## Data extracts
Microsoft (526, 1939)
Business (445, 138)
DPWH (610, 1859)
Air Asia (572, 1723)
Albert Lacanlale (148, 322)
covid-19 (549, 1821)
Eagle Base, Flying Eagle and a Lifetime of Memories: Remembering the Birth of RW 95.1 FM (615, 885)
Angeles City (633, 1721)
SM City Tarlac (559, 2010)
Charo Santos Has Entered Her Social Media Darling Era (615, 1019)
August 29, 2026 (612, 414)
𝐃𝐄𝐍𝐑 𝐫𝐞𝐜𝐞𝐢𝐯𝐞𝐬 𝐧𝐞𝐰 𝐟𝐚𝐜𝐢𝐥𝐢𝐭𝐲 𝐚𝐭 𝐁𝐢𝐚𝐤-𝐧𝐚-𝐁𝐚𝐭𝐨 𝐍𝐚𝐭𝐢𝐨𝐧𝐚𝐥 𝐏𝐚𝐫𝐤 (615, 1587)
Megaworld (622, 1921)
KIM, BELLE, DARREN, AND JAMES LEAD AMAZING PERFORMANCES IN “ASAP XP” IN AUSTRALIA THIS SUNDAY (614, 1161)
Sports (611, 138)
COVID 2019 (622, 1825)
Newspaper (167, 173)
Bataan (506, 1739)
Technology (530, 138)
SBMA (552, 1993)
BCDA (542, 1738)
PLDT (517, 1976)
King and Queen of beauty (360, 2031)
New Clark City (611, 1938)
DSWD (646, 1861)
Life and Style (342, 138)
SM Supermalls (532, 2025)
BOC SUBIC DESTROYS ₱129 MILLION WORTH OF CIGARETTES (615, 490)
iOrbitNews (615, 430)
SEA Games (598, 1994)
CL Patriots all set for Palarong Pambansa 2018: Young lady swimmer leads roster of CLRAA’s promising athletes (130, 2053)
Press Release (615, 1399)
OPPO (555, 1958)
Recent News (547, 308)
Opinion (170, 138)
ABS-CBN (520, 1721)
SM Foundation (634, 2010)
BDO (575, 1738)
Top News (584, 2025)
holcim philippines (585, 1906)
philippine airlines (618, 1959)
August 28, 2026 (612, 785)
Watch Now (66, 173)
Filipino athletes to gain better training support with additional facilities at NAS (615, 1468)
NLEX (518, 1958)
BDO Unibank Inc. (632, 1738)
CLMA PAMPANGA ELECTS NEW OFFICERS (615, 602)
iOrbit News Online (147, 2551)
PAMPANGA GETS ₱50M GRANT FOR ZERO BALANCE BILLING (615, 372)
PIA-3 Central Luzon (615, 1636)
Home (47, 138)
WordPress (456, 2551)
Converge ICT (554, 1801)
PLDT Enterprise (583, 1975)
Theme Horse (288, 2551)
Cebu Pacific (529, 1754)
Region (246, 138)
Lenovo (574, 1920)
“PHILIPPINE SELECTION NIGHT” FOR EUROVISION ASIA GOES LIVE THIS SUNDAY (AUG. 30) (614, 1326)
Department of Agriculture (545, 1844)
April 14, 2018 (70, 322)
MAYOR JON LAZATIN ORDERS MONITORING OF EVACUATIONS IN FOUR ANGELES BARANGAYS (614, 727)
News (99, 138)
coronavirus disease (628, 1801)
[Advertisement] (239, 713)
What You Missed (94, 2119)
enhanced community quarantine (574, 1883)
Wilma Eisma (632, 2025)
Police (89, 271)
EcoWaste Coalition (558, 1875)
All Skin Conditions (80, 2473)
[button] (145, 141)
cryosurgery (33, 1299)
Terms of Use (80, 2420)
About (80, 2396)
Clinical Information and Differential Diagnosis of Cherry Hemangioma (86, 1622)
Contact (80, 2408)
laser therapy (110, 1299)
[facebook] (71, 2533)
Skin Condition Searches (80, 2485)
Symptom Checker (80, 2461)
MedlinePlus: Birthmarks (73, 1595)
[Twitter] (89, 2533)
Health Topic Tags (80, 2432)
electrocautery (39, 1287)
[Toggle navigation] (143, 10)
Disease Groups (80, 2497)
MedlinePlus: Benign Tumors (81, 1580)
...
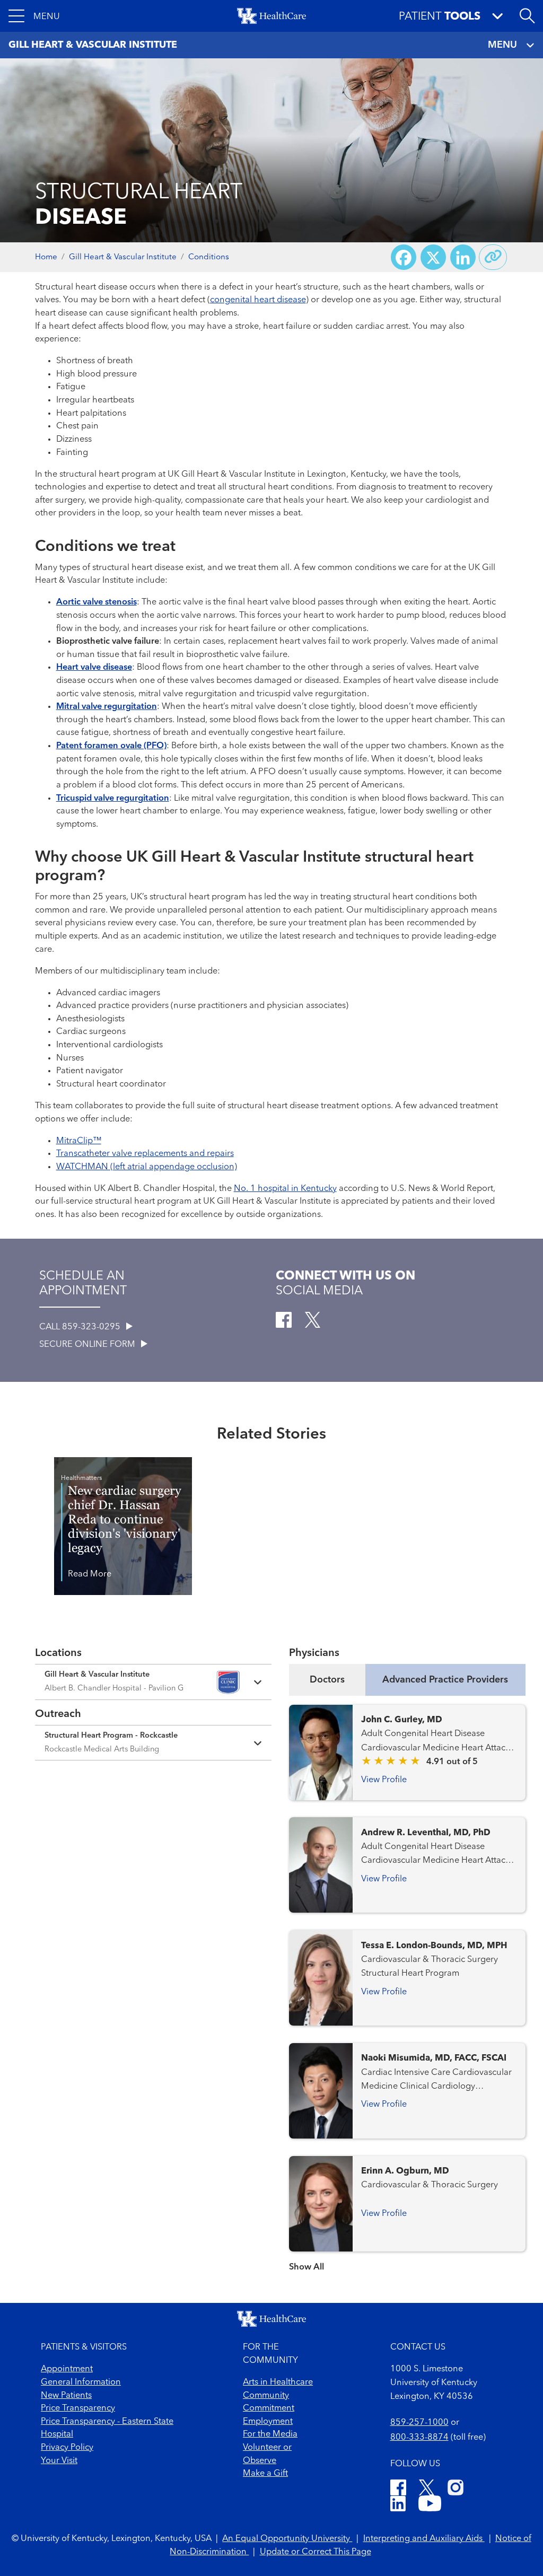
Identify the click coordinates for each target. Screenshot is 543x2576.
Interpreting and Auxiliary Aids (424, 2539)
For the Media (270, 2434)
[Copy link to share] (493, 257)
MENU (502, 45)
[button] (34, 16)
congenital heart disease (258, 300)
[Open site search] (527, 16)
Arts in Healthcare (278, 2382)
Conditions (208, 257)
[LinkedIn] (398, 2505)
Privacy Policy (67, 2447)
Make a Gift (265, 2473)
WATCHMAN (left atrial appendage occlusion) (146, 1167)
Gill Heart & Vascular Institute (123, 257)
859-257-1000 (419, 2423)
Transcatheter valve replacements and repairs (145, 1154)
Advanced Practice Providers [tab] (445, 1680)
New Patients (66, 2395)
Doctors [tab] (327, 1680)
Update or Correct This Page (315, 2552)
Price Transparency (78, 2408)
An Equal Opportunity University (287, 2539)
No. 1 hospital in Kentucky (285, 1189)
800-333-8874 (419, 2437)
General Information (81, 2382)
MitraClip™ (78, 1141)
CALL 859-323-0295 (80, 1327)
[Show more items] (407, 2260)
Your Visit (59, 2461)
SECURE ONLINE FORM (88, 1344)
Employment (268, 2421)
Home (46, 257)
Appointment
...
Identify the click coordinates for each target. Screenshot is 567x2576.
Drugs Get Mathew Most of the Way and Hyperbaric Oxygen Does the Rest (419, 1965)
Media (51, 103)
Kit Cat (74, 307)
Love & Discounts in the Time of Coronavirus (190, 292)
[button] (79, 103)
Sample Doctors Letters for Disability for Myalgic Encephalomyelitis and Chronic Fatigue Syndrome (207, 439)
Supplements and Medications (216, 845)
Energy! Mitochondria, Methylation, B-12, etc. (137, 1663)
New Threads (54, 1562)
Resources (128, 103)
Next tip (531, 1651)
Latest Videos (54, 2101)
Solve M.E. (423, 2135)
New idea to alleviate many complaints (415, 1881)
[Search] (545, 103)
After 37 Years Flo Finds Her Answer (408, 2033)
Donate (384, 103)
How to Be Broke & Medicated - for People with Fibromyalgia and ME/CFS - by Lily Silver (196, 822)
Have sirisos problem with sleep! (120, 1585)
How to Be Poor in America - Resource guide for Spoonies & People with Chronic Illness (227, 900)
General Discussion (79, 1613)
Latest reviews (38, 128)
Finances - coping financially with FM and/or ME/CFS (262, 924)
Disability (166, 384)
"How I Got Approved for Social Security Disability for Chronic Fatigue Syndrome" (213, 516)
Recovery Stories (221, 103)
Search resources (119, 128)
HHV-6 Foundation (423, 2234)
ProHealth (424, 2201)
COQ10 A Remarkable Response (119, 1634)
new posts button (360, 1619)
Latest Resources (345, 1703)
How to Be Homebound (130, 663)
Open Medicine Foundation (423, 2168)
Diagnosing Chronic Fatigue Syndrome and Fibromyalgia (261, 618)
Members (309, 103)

## Work to be completed
Which lines run from the one holding "Microsoft (526, 1939)" through the one holding "April 14, 2018 (70, 322)" in the records above? Repeat them exactly, both included, and nothing more.

## Answer below
Microsoft (526, 1939)
Business (445, 138)
DPWH (610, 1859)
Air Asia (572, 1723)
Albert Lacanlale (148, 322)
covid-19 (549, 1821)
Eagle Base, Flying Eagle and a Lifetime of Memories: Remembering the Birth of RW 95.1 FM (615, 885)
Angeles City (633, 1721)
SM City Tarlac (559, 2010)
Charo Santos Has Entered Her Social Media Darling Era (615, 1019)
August 29, 2026 (612, 414)
𝐃𝐄𝐍𝐑 𝐫𝐞𝐜𝐞𝐢𝐯𝐞𝐬 𝐧𝐞𝐰 𝐟𝐚𝐜𝐢𝐥𝐢𝐭𝐲 𝐚𝐭 𝐁𝐢𝐚𝐤-𝐧𝐚-𝐁𝐚𝐭𝐨 𝐍𝐚𝐭𝐢𝐨𝐧𝐚𝐥 𝐏𝐚𝐫𝐤 (615, 1587)
Megaworld (622, 1921)
KIM, BELLE, DARREN, AND JAMES LEAD AMAZING PERFORMANCES IN “ASAP XP” IN AUSTRALIA THIS SUNDAY (614, 1161)
Sports (611, 138)
COVID 2019 (622, 1825)
Newspaper (167, 173)
Bataan (506, 1739)
Technology (530, 138)
SBMA (552, 1993)
BCDA (542, 1738)
PLDT (517, 1976)
King and Queen of beauty (360, 2031)
New Clark City (611, 1938)
DSWD (646, 1861)
Life and Style (342, 138)
SM Supermalls (532, 2025)
BOC SUBIC DESTROYS ₱129 MILLION WORTH OF CIGARETTES (615, 490)
iOrbitNews (615, 430)
SEA Games (598, 1994)
CL Patriots all set for Palarong Pambansa 2018: Young lady swimmer leads roster of CLRAA’s promising athletes (130, 2053)
Press Release (615, 1399)
OPPO (555, 1958)
Recent News (547, 308)
Opinion (170, 138)
ABS-CBN (520, 1721)
SM Foundation (634, 2010)
BDO (575, 1738)
Top News (584, 2025)
holcim philippines (585, 1906)
philippine airlines (618, 1959)
August 28, 2026 (612, 785)
Watch Now (66, 173)
Filipino athletes to gain better training support with additional facilities at NAS (615, 1468)
NLEX (518, 1958)
BDO Unibank Inc. (632, 1738)
CLMA PAMPANGA ELECTS NEW OFFICERS (615, 602)
iOrbit News Online (147, 2551)
PAMPANGA GETS ₱50M GRANT FOR ZERO BALANCE BILLING (615, 372)
PIA-3 Central Luzon (615, 1636)
Home (47, 138)
WordPress (456, 2551)
Converge ICT (554, 1801)
PLDT Enterprise (583, 1975)
Theme Horse (288, 2551)
Cebu Pacific (529, 1754)
Region (246, 138)
Lenovo (574, 1920)
“PHILIPPINE SELECTION NIGHT” FOR EUROVISION ASIA GOES LIVE THIS SUNDAY (AUG. 30) (614, 1326)
Department of Agriculture (545, 1844)
April 14, 2018 (70, 322)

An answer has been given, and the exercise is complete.